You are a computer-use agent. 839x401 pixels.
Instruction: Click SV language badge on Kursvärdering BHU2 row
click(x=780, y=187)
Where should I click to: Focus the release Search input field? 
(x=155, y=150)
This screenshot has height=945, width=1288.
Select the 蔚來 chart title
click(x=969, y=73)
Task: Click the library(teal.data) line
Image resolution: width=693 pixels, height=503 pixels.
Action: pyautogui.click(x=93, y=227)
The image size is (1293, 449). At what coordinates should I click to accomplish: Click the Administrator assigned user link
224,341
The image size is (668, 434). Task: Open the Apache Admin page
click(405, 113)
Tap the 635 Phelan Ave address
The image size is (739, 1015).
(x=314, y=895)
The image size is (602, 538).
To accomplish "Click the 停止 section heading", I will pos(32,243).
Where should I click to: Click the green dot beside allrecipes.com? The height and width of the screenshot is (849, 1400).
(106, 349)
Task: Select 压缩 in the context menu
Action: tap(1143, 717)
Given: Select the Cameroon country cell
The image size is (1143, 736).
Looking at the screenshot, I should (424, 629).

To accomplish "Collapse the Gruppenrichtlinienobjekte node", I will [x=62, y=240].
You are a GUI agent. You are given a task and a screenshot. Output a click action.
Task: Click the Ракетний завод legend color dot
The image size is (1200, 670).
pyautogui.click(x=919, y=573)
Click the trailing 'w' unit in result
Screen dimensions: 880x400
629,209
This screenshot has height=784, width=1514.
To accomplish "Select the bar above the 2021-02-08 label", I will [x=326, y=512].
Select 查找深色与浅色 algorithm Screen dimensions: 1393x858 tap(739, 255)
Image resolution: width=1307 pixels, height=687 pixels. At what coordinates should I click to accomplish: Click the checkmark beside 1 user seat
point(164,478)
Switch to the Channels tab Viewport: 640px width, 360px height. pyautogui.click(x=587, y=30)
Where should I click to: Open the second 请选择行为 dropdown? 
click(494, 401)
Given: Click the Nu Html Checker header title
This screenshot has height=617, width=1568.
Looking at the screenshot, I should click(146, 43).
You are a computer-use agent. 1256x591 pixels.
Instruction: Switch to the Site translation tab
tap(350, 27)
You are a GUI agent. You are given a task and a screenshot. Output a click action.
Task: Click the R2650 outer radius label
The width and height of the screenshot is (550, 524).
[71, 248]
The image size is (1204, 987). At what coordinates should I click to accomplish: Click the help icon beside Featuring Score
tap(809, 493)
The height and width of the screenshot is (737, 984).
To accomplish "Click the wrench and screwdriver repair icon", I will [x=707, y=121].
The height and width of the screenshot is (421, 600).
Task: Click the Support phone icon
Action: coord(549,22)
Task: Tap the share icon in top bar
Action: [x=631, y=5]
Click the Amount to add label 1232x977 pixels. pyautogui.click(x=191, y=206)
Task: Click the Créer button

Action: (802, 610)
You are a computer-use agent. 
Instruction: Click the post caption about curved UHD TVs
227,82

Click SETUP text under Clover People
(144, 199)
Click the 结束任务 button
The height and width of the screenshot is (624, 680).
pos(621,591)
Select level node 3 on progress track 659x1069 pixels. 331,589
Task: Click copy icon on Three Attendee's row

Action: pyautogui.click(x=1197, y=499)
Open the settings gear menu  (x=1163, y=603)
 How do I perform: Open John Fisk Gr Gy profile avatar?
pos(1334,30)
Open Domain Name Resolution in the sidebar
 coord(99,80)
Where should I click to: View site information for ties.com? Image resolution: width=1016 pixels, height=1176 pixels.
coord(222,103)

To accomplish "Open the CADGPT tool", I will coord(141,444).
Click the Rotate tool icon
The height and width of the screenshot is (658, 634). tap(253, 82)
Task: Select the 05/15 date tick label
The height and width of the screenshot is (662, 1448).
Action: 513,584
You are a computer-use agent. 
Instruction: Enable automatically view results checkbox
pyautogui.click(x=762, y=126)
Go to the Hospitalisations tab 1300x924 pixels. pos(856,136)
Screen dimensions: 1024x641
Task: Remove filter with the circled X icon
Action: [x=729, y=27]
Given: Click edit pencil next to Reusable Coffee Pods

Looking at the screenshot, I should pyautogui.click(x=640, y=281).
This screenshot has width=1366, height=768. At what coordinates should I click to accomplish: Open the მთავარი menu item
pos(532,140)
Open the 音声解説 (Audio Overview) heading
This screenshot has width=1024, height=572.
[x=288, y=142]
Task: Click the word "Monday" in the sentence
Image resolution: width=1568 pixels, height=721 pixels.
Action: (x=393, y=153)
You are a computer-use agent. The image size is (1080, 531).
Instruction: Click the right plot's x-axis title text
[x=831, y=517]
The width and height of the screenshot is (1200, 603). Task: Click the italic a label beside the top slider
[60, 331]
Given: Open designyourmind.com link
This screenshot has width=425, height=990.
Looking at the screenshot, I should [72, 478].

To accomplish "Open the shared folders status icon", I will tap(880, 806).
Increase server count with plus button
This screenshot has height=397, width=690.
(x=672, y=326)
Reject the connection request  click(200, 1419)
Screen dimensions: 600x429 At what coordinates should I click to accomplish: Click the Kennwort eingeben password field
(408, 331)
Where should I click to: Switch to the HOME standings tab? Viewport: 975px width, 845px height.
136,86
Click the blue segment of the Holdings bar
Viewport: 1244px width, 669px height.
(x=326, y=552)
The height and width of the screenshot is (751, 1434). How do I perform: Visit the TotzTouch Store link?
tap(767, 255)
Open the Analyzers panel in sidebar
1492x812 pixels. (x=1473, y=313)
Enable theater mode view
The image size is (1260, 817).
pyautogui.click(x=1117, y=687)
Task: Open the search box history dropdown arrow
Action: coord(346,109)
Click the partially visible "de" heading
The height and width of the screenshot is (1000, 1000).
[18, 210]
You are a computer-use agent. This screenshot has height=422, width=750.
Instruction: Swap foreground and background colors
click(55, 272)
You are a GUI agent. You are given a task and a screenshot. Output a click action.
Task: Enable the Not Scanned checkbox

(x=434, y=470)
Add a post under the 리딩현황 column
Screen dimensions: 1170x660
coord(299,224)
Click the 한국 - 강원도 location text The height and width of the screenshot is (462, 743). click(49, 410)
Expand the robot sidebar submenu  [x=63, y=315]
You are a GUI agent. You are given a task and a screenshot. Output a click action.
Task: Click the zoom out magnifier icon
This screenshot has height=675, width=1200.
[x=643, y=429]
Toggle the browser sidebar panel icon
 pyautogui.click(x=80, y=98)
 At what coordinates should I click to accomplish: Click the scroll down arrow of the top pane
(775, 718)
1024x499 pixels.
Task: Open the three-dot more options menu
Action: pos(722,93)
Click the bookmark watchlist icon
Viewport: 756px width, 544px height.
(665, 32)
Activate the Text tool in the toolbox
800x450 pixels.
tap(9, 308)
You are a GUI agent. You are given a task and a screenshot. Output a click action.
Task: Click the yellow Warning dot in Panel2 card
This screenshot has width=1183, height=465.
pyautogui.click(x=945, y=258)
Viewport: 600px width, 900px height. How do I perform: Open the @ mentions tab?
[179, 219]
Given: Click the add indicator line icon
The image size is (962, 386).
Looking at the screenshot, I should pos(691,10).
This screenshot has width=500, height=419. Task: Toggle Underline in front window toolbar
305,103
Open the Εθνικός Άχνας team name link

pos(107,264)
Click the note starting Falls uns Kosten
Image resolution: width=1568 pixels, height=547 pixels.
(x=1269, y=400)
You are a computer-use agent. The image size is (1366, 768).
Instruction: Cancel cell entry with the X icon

+ + + + + + +

**Work required:** Look above for lines with the word "cell" and copy them all.

**Answer to this exercise:**
Given: Select the Cameroon country cell
Instruction: Cancel cell entry with the X icon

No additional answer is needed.